Chronic Dis Int. 2014;1(2): 2.
Department of Obstetrics and Gynecology, Eastern Virginia Medical School, USA
*Corresponding author: John Paulson, Obstetrics and Gynecology, Eastern Virginia Medical School, Cornell University, USA
Received: September 29, 2014; Accepted: October 01, 2014; Published: October 14, 2014
Interstitial Cystitis (IC) or Painful Bladder Syndrome (PBS) is a clinical problem typified by urinary frequency, urgency and pelvic pain. Not all patients have all symptoms to the same degree. As to date, there has been no clear pathophysiology or etiology elucidated and diagnostic criteria are not totally defined. In spite of years of research, neither specific markers, pathological diagnoses (histological), nor laboratory findings are characteristic for this problem. Differential diagnoses of chronic urinary frequency, urgency and pelvic pain include: 1. Gynecological causes; 2. Urological causes; 3. Infectious processes; 4. Neurological problems; and 5. other problems including intestinal problem s, joint disease and sequelae from surgery .

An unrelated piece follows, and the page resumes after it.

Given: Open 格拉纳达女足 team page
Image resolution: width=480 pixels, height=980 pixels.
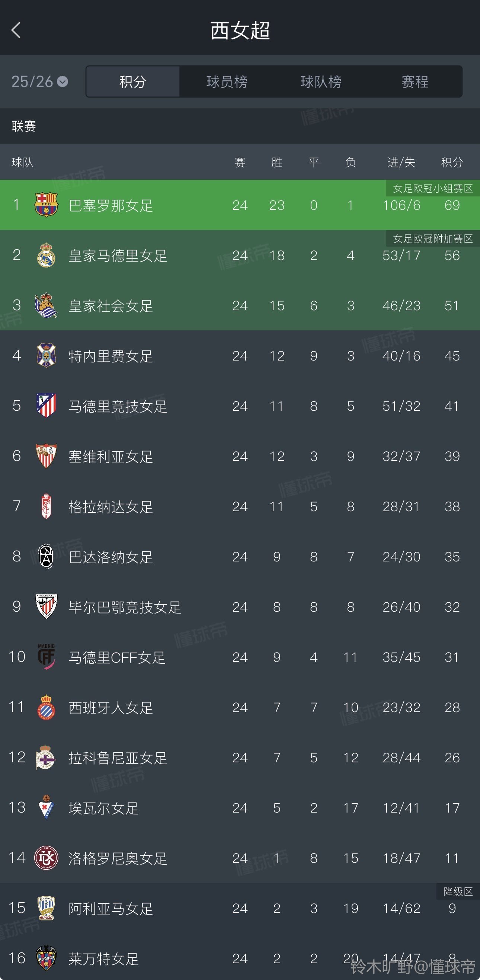Looking at the screenshot, I should pos(110,506).
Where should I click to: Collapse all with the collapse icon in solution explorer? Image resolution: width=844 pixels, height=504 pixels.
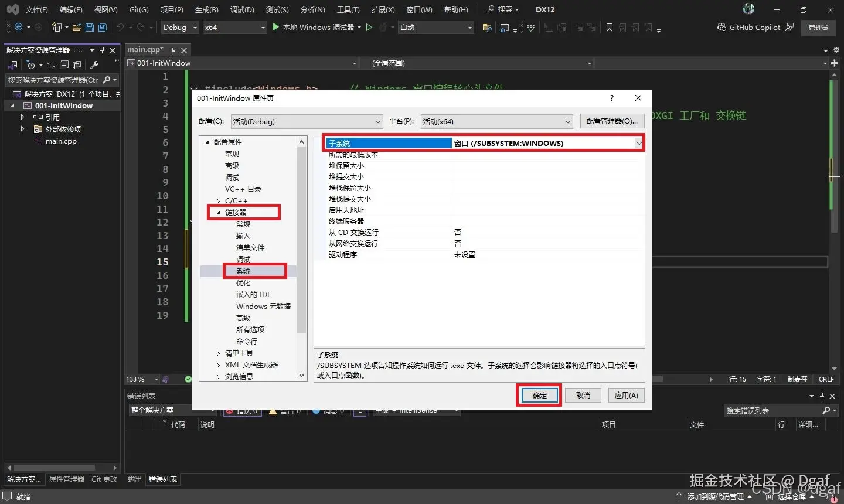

The frequency as demonstrated in the literature demonstrates differing prevalence based on country of origin and the criteria used for diagnosis. It is thought that 90% of patients with this problem are women. Although once unheard of, it is now understood that adolescents can have IC with all its manifestations.
Possible pathogenesis has suggested all, none, or some of the following:
- Pathogenic role of mast cells in the detrusor and/or mucosal layers of the bladder
- Deficiency in the glycosaminoglycan layer on the luminal surface of the bladder, resulting in increased permeability of the underlying sub-mucosal tissues to toxic substances in the urinz4
- Infection with a poorly characterized agent (e.g., a slowgrowing virus or extremely fastidious bacterium)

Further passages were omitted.